His first satyagraha in India was in Champaran, in Bihar, where he went in 1917 at the request of a poor peasants to inquire into the grievances of the much exploited peasants of that district, who were compelled by British indigo planters to grow indigo on 15 percent of their land and part with the whole crop for rent. The news that a Mahatma had arrived to inquire into their sufferings spread like wild fire and thousands of peasants left their villages to have his darshan and to tell him of their woes. The vested interests were up in arms and the police superintendent ordered Gandhi to leave district.

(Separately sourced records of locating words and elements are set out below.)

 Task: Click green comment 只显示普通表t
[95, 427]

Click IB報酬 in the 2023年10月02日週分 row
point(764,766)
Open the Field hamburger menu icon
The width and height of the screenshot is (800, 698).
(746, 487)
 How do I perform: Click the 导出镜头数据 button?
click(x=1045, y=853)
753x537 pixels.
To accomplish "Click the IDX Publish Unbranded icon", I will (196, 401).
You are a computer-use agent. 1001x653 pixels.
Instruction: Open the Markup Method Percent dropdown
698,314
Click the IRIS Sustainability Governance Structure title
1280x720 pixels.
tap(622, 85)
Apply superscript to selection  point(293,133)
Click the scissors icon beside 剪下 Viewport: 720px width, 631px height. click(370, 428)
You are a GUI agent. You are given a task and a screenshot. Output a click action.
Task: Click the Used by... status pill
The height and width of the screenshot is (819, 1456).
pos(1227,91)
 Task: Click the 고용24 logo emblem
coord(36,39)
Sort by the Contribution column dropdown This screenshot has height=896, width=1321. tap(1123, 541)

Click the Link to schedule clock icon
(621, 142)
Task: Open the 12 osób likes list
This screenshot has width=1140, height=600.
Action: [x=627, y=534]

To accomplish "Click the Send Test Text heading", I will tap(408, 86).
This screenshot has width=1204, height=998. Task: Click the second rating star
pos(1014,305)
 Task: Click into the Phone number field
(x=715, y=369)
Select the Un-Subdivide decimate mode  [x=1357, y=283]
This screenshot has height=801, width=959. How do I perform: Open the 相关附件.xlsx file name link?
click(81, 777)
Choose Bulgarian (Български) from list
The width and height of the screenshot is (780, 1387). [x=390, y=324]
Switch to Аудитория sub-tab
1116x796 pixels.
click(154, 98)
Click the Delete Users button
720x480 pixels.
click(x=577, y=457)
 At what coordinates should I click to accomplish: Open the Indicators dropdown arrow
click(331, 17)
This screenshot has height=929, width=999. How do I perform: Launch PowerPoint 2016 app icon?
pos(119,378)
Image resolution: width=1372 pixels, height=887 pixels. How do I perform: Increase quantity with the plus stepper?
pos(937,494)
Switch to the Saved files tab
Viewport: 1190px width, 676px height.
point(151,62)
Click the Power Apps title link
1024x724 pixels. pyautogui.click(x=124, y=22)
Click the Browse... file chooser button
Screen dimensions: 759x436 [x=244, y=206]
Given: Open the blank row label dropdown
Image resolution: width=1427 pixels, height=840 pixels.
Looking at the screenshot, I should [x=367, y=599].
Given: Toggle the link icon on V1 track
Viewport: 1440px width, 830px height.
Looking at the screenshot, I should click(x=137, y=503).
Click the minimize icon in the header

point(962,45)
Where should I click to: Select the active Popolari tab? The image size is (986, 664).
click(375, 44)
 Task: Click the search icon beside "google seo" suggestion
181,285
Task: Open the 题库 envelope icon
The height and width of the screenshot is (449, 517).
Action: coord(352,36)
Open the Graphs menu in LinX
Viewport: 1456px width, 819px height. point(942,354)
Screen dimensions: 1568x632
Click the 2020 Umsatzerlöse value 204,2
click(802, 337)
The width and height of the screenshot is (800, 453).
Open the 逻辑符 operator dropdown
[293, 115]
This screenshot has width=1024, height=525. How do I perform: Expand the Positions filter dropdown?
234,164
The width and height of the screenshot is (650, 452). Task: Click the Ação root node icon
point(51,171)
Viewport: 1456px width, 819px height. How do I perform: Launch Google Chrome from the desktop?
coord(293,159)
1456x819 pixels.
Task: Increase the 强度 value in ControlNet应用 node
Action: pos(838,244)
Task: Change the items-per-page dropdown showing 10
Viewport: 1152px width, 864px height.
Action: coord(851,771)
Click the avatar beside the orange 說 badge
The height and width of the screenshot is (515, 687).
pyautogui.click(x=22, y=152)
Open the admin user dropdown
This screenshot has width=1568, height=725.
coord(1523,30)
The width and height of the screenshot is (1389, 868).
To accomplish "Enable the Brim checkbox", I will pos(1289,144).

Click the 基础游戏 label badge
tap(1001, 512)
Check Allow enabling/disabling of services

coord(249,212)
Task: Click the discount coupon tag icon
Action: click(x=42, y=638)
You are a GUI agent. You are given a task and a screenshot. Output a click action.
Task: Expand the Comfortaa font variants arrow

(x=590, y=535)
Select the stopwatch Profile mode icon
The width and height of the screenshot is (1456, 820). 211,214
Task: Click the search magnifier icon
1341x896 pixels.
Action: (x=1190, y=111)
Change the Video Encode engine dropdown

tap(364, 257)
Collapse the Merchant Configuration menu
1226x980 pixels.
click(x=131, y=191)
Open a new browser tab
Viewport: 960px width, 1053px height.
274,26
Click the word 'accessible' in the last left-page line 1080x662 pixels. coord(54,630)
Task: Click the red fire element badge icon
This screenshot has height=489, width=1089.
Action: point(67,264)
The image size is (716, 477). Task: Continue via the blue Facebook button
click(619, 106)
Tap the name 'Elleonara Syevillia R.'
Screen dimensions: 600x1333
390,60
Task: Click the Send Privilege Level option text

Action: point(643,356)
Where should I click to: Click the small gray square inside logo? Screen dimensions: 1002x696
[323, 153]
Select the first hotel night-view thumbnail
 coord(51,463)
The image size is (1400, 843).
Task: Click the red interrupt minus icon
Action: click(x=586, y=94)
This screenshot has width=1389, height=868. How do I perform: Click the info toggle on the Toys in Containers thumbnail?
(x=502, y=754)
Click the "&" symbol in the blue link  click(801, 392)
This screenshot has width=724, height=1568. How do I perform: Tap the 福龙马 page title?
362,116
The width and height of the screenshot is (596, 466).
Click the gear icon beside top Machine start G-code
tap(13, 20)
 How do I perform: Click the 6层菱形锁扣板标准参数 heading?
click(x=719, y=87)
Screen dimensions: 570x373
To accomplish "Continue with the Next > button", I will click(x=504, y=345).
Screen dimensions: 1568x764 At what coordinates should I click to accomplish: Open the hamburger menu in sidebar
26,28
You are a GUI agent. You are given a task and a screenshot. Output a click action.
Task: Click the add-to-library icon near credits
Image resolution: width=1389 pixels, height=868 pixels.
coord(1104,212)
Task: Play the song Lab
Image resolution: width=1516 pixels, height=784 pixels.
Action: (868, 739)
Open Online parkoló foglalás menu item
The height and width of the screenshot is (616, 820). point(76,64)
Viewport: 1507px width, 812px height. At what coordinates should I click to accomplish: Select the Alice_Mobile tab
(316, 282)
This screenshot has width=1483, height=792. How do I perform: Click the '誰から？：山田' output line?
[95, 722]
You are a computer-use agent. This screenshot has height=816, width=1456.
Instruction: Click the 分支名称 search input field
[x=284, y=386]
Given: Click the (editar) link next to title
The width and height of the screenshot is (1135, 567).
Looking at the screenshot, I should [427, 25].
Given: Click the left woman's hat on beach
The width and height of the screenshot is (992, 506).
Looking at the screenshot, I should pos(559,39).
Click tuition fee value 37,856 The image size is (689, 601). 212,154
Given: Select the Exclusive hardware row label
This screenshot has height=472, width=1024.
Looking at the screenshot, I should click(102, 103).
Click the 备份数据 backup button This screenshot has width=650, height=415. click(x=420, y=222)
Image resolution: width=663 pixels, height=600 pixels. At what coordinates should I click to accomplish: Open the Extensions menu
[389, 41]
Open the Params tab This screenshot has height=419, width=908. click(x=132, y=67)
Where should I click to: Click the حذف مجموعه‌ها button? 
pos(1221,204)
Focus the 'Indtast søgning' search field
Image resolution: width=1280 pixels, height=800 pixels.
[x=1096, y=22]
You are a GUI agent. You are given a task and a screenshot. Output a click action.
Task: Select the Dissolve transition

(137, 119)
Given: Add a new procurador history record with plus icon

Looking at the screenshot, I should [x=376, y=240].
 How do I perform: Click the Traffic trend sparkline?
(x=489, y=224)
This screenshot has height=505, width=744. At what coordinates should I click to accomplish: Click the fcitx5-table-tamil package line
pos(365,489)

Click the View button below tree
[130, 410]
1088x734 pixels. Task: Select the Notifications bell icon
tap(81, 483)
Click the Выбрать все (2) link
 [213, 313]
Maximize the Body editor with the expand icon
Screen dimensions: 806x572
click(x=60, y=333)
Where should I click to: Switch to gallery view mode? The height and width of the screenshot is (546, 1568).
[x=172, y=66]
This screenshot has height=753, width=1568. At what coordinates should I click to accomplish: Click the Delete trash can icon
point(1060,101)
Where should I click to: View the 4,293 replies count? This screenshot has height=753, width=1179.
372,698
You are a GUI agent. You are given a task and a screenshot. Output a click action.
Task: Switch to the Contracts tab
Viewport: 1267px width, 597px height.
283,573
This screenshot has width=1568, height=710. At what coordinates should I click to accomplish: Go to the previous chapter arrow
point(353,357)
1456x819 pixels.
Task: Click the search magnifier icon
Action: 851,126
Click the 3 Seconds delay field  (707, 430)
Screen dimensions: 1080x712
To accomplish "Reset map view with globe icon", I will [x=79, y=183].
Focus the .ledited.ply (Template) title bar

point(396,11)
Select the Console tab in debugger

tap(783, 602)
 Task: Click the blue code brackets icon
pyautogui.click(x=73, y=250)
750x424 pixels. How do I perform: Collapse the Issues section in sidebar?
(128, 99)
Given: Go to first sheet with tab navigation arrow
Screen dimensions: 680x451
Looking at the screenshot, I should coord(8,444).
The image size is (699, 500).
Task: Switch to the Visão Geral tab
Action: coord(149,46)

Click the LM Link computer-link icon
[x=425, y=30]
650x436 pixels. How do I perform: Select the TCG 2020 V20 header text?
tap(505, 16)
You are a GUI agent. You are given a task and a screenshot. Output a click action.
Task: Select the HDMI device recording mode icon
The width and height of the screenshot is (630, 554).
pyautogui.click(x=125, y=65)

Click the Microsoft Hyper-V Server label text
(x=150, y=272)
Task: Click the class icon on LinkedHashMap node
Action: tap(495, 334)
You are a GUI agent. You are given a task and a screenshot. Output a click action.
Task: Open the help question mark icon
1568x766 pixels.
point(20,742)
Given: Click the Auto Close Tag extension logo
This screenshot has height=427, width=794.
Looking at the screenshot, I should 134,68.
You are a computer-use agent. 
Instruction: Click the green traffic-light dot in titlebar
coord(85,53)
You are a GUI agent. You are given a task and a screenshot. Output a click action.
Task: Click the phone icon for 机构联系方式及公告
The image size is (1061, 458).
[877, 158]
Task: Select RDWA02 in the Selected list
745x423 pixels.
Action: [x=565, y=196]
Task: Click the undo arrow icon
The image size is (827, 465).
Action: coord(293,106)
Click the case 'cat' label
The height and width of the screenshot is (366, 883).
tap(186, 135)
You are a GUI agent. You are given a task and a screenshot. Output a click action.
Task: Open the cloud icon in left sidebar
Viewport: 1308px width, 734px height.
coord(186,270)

Gandhi refused and was summoned to appear in court the next day. Thousand of peasants followed him there. The embarrassed magistrate postponed the trial and released him without bail, for Gandhi refused to furnish any.
Later, the case was withdrawn and Gandhi proceeded with his inquiry. Along with the inquiry, he educated the peasants in the principles of satyagraha and taught them that the first condition of freedom was freedom from fear. He sent for volunteers who helped to instruct the illiterate and ignorant peasants in elementary hygiene and ran schools for their children. This kind of activity was typical of Gandhi. Even as he taught people to fight for their rights, he taught them to fulfill their obligations. A free people must learn to stand on their feet. But the more he worked for the people the less was his presence welcome to the Government who were at last obliged to set up a committee of inquiry. The report of the committee of which Gandhi was a member went in favour of the tenant farmers. The success of his first experiment in satyagraha in India greatly enhanced Gandhi’s reputation in this country.
Hardly had his work in Champaran been done when Gandhi was called to his ashram at Sabarmati by an urgent appeal from the textile workers of Ahmedabad whose dispute with the mill-owners was taking a serious turn. Having satisfied himself that the workers’ demands were legitimate and mill-owners’ refusal to submit the dispute to arbitration unreasonable, Gandhi asked the workers to strike, on condition that they took a pledge to remain non-violent. They agreed, but after a few days their zeal began to flag and Gandhi feared that they might break the pledge and resort to violence. Since it was the fear of starvation which drove the workers to desperation, Gandhi decided to starve himself. He declared that he would not touch food until a settlement had been reached. At the end of three days, both parties agreed on an arbitration amid general rejoicing.
Almost immediately after came the agrarian trouble in the Kheda district of Gujarat. The peasants who were on the verge of starvation were being forced by the Government to pay the usual tax. Gandhi advised satyagraha and persuade all the peasants, the well-to-do as well as the poor, to take a pledge not to pay any tax until those who could not pay were granted remission. The no-tax campaign lasted for about four months at the end of which the Government suspended the assessment for the poor peasants.
Now there took place an event which still baffles the pacifists in the West. In 1917, the Viceroy Lord Chelmsford invited Gandhi to a War conference convened in Delhi to enlist the support of Indian leaders for the recruitment campaign. At that time Gandhi believed that the British Empire was by and large a power for good, and that since India had on the whole benefited by British connection, it was the duty of every Indian to help the Empire in the hour of its need. Gandhi not only supported the resolution of the War Conference but actually toured the Kheda district (where previously he had led the peasants in satyagraha) to persuade people to enlist.